Great Britain? I Don't Think So

3:25 PM -- When it comes to knocking heads together and formulating a true broadband strategy for the U.K., the increasingly archaic name "Great Britain" does not apply.

Instead, while countries such as Australia, Norway, Singapore, Sweden (the list goes on) have pushed forward with the introduction of the latest high-speed fixed and mobile broadband technologies and services, the U.K. is stuck with patchy fiber-based plans and an embarrassing deadlock on LTE spectrum allocation that today caused one very senior telecom operator executive to state that he is "worried about U.K. plc."

Speaking at the Wired 2011 conference in London Thursday, Matthew Key, the CEO of Telefónica SA (NYSE: TEF)'s recently formed Digital division, and until recently the CEO of Telefónica Europe plc (O2) , said: "I worry about U.K. plc falling behind. We need to make the [LTE spectrum] auctions happen. The technology is available." (See Telefonica Holds Key to Digital Model.)

He also noted that, in terms of getting broadband connections of any kind to rural and other under-served areas in the U.K., that "the economics show that LTE will be a viable alternative [to fixed broadband] for about 15 percent of the U.K. population." (The U.K.'s population is currently about 62 million.)

But LTE's not coming any time soon. Due to bust-ups, legal threats, and political and regulatory weakness, the auction of valuable spectrum that could be used for LTE has just been delayed again and will perhaps start in the fourth quarter of 2012, regulator Ofcom announced earlier this week.

Ofcom doesn't appear to see this holdup as an issue because the spectrum being auctioned will not be available for use by the mobile operators until 2013, "so this step is unlikely to have a material impact on the timeline for the availability of new services to consumers." That seems to be an oversimplification and avoiding the issue that the process looks to be a shambles.

That shambles isn't helped much by talk of potential legal action over the way the auction is handled. Some of that talk comes from Key's colleague Ronan Dunne, the CEO of O2 UK. In a blog post this week he deflected suggestions that Telefónica's U.K. operation has been threatening legal action over some of the auction proposals and, as a result, contributed to the auction process delays itself.

But then he added: "We would only resort to legal action if we felt the outcome isn't in line with U.K. or European law, or unjustified," notes Dunne in his blog.
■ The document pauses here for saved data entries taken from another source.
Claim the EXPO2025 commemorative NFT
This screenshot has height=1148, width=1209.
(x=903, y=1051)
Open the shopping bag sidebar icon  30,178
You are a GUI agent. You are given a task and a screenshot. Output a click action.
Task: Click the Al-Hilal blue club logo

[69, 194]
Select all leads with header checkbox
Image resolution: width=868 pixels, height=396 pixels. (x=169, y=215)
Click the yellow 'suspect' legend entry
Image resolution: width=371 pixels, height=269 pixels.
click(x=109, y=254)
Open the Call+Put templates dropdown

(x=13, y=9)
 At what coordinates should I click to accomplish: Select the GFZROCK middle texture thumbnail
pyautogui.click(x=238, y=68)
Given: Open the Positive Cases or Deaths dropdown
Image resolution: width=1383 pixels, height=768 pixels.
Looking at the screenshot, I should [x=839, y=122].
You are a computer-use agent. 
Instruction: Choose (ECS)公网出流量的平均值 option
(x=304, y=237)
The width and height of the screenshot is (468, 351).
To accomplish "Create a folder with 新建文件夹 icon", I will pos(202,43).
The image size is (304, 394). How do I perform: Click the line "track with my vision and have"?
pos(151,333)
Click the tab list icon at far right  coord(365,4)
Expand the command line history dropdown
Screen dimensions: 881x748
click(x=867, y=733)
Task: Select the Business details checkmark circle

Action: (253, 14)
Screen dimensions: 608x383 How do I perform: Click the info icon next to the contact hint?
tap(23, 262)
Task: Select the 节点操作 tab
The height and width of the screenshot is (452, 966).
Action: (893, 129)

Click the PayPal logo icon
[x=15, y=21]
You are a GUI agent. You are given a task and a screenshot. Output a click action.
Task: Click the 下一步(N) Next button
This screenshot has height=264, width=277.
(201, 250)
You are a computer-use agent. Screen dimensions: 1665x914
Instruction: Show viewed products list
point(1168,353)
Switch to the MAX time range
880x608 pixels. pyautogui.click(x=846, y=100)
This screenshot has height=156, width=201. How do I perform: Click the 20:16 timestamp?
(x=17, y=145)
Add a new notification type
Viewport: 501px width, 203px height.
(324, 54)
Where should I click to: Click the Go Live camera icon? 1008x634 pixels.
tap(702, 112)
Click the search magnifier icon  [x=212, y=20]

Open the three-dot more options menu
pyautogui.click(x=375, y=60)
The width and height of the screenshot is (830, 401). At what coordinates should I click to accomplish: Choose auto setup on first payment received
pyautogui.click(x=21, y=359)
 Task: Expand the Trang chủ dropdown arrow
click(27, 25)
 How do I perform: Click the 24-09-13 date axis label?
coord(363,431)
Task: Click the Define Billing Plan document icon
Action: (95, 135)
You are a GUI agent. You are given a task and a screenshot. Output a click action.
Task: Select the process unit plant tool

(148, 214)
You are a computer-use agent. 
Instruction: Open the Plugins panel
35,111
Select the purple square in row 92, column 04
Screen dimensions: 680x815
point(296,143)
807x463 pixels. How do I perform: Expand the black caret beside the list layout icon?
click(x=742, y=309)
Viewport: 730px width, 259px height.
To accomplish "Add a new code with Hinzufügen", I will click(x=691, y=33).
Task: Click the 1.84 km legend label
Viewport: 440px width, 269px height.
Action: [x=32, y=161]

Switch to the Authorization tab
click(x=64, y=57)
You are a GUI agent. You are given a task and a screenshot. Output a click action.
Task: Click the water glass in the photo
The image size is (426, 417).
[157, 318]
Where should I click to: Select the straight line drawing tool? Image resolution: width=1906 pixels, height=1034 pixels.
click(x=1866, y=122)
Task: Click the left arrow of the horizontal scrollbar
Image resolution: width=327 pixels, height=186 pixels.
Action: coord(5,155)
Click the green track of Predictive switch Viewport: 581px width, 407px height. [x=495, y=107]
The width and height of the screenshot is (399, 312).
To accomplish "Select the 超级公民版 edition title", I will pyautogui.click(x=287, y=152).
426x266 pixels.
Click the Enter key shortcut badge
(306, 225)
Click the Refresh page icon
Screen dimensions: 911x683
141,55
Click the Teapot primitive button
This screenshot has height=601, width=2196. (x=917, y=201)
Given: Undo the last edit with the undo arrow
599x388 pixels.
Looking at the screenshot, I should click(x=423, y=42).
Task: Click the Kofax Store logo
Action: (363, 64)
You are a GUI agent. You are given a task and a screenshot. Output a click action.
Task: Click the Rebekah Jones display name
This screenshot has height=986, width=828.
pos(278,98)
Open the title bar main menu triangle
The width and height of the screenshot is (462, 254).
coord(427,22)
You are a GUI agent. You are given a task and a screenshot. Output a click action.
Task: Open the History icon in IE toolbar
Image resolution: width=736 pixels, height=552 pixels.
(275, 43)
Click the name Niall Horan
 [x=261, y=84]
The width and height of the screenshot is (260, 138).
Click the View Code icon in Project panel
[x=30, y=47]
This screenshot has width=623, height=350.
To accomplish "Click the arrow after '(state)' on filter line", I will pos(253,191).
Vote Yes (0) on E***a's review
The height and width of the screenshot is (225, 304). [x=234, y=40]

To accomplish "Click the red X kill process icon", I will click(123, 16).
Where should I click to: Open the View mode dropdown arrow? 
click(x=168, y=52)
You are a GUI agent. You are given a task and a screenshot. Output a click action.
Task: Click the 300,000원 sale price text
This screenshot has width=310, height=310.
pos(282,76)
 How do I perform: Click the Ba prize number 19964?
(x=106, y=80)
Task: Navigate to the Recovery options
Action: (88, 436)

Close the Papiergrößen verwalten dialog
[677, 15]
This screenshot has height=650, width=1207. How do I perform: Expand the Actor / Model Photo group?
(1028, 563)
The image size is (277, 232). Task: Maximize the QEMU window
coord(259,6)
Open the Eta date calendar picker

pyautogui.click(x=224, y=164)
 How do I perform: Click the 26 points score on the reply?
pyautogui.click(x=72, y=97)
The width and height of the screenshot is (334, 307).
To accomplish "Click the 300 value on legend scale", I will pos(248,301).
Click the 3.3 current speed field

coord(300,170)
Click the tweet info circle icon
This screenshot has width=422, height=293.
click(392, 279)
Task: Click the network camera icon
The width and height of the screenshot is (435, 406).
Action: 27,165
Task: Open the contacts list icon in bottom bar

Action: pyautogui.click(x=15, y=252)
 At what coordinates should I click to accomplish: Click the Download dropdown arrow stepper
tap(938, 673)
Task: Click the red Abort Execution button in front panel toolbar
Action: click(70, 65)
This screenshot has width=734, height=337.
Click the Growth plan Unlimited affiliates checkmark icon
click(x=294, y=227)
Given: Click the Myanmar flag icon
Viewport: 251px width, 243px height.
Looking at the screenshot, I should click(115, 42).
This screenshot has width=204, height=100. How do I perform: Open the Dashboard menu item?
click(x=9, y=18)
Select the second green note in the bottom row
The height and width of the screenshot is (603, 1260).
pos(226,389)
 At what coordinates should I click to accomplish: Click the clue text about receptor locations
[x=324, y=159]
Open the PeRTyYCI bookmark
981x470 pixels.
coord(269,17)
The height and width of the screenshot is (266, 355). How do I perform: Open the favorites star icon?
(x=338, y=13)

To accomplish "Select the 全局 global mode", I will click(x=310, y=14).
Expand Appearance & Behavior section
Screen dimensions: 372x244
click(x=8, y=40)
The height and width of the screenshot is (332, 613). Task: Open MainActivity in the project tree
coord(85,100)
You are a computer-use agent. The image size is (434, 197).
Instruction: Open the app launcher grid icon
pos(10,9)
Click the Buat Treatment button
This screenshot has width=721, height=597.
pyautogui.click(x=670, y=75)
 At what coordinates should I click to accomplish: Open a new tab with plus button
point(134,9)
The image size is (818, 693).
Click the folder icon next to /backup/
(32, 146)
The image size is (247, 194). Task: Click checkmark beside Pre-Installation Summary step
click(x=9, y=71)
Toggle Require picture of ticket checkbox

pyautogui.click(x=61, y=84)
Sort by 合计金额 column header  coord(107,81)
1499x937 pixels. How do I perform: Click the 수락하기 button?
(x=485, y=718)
That's not very encouraging....

Can Ofcom deliver a successful LTE auction in late 2012 and pave the way for the successful launch of next-generation mobile broadband services as soon as the relevant spectrum is available? Will large swathes of the U.K. corporate and residential population enjoy the productivity benefits of true fiber-to-the-home/office services within the next few years? At this rate I doubt it.

But if, by some minor miracle, all that does come to pass, I'd be prepared to call this nation Great Britain again. Until then, no chance.

Little wonder Key is worried for U.K. plc.

— Ray Le Maistre, International Managing Editor, Light Reading

digits 12/5/2012 | 4:51:15 PM
re: Great Britain? I Don't Think So

Exactly.... it's not an irreversible situation. It's a case of 'where there's a will there's a way.' The will is lacking. The whoe Australia NBN looked like an impossible task given the initial push-back from telstra and the political fighting, but now it's on course to be a true digital economy and greatly enhance its GDP growth potential.


Obviously the spectrum can't be made available any earlier without desttroying the public broadcasting networks (and that really WOULD cause a riot...) but there appears to be an acceptance of "oh well, that'll do for now" in terms of broadband, which needs more investment than the physical road infrastructure to help kick-start the economy.

Second best won't do and I refuse to calm down, even on a Friday! :-) 

Gabriel Brown 12/5/2012 | 4:51:15 PM
re: Great Britain? I Don't Think So

Tempted to say "Calm down dear".

Not an ideal situation, obviously. I think the reasons for the impasse go back years and are rooted in a spectrum policy that is more ideological than practical.

Gabriel Brown 12/5/2012 | 4:51:14 PM
re: Great Britain? I Don't Think So

Take it to the forums and messages boards over the weekend! Don't let 'em rest.

I think you're right. It's about wanting to make it happen.

I wonder if the UK operators are really as bothered as they say: it's not costing them anything to wait. They're mostly run by international groups that have other places to allocate capital. It's not great for users, but maybe it quietly suits the industry?

Also, it's a very reasonable strategy to wait a while until technology matures. There aren't really any decent handsets yet, so what's the point?